O blog Toda Palavra entrevistou com exclusividade um dos sócios da Aberrant Architecture para saber por que um projeto de mais de 30 anos, concebido para ser executado em um país tropical marcado por grandes desigualdades sociais e por um baixo padrão de educação pública seria adequado para um país europeu como a Inglaterra. Admitindo que os britânicos também possuem problemas sociais a serem enfrentados, David Chambers destaca a importância da boa arquitetura a serviço da educação.

“Ficamos fascinados ao descobrir que a padronização no Brasil teve como objetivo estender o alcance da arquitetura de alta qualidade para todos. A maioria dos Cieps ficavam em áreas pobres, onde não havia uma boa infraestrutura pública. Então eles assumiram um papel cívico maior”, diz Chambers.

“Os playgrounds cobertos, por exemplo, tornaram-se praças públicas essenciais. Era fundamental que eles fossem além do papel de uma escola: todo o programa preconizava o uso da arquitetura a favor de uma nova filosofia educacional.”

Para o arquiteto inglês não haverá dificuldades em adaptar o projeto do calor dos trópicos para o rigoroso inverno europeu.
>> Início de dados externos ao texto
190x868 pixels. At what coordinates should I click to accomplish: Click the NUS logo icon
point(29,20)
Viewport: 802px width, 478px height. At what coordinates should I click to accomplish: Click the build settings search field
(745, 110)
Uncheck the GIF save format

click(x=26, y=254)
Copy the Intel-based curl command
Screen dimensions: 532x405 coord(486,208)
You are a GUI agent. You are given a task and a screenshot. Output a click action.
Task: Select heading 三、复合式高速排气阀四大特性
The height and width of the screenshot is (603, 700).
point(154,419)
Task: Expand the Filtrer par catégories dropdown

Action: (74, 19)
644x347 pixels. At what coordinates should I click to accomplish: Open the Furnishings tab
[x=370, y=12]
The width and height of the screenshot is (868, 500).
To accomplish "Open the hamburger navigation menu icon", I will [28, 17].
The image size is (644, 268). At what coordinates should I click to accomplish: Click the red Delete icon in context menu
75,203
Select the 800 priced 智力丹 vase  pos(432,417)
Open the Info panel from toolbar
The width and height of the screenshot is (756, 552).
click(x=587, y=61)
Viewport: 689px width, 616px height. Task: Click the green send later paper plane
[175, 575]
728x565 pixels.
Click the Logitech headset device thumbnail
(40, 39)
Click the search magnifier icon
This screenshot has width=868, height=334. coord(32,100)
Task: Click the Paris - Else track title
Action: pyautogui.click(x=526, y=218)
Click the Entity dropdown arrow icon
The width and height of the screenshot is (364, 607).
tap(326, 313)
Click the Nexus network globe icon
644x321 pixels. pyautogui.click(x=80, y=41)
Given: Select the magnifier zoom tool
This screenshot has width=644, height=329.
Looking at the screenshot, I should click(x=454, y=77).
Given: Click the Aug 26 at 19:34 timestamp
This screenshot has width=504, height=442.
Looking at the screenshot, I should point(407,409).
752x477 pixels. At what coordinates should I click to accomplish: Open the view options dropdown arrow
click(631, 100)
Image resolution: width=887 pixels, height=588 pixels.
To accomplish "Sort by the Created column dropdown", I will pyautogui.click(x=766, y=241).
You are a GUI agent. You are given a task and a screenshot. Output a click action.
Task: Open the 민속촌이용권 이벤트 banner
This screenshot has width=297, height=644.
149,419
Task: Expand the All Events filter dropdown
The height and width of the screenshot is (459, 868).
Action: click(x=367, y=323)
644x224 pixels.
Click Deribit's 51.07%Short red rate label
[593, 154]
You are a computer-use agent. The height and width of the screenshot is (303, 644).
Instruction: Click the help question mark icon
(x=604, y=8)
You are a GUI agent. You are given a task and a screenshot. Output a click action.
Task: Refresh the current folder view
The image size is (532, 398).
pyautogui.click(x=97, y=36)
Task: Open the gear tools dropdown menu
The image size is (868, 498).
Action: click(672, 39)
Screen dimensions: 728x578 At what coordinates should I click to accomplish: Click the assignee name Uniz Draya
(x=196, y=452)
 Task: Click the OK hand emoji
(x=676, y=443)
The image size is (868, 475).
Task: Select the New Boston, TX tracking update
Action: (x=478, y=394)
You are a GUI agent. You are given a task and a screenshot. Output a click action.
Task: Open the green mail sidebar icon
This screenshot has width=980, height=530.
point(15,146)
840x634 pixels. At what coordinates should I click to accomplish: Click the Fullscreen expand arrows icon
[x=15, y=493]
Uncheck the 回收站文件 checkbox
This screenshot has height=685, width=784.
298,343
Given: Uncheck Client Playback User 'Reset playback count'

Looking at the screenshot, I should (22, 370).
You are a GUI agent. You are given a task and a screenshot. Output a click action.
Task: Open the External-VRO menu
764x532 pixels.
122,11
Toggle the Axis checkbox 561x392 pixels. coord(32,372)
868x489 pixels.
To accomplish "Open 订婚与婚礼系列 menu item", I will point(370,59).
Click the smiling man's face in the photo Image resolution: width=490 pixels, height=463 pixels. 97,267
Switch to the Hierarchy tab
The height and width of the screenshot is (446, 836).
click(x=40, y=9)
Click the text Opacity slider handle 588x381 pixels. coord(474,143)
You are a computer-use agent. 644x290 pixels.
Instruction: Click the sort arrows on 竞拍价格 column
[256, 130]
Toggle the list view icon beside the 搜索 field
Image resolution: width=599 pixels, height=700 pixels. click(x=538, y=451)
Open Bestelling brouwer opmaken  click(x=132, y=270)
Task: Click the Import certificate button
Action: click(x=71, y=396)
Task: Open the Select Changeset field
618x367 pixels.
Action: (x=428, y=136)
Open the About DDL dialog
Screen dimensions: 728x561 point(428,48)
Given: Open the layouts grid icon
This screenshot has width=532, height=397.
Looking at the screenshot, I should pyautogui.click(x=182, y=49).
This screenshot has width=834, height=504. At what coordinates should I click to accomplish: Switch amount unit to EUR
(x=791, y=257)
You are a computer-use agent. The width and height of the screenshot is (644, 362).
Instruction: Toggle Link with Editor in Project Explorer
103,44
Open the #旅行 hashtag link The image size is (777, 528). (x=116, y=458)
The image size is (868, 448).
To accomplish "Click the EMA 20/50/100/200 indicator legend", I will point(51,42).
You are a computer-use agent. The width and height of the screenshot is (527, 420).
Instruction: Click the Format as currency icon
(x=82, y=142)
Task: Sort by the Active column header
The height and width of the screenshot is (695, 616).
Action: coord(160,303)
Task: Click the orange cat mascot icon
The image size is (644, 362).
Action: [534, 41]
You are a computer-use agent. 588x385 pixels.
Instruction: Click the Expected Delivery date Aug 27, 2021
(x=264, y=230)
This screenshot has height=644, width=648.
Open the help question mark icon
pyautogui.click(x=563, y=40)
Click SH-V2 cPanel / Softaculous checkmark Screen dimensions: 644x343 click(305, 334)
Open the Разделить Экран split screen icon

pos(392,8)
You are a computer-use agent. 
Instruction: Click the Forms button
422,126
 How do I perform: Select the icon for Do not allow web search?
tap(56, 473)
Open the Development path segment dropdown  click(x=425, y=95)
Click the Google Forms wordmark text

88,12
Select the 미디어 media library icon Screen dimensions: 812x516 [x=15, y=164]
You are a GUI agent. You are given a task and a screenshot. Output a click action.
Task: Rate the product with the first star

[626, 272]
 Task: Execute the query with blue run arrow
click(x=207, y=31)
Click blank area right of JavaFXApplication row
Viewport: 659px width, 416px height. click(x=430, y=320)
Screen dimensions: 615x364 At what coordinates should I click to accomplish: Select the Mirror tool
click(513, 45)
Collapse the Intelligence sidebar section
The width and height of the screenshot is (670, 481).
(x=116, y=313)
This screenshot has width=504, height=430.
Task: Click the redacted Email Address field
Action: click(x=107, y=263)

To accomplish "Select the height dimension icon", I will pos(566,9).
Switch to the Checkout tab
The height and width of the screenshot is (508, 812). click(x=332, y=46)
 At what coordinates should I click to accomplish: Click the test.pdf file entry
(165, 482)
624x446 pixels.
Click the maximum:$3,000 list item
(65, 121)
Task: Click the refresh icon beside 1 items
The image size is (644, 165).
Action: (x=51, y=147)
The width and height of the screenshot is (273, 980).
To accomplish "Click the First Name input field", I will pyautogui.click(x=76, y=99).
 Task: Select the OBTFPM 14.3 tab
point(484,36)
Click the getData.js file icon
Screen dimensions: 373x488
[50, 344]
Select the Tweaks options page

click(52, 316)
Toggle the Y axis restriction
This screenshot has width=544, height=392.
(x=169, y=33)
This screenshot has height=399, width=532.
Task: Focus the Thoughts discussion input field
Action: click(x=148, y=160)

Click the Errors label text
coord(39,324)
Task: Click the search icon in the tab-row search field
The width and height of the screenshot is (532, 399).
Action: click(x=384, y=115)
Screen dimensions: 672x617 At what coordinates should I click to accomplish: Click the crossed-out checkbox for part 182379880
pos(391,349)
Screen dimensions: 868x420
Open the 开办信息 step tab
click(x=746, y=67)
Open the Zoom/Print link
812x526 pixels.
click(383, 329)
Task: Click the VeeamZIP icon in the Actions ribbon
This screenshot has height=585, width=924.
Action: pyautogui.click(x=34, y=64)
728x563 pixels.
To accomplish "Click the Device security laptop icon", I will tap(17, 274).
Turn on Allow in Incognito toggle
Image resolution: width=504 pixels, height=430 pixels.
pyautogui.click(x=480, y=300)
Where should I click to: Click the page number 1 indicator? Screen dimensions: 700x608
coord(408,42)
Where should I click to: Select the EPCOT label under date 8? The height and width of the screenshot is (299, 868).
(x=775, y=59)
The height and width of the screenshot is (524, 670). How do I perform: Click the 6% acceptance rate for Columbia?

Ele lembra que isso aconteceria aqui mesmo no Brasil, caso Brizola tivesse chegado à Presidência da República e realizado o seu plano de espalhar 10 mil CIEPs pelo Brasil, pois muitas dessas escolas seriam instaladas em regiões de clima mais temperado, como o Sul do país. David Chambers prefere destacar a robustez dos edifícios, que, segundo ele, estão resistindo bravamente ao tempo e ao abandono.

“Claramente o design tem sido extremamente resistente ao longo do tempo. Construções escolares às vezes sofrem com mudanças sucessivas de administração e por falta de manutenção e de recursos. Mas a alta qualidade do design e da construção tem permitido aos Cieps manterem boa aparência e permanecerem robustos até hoje.”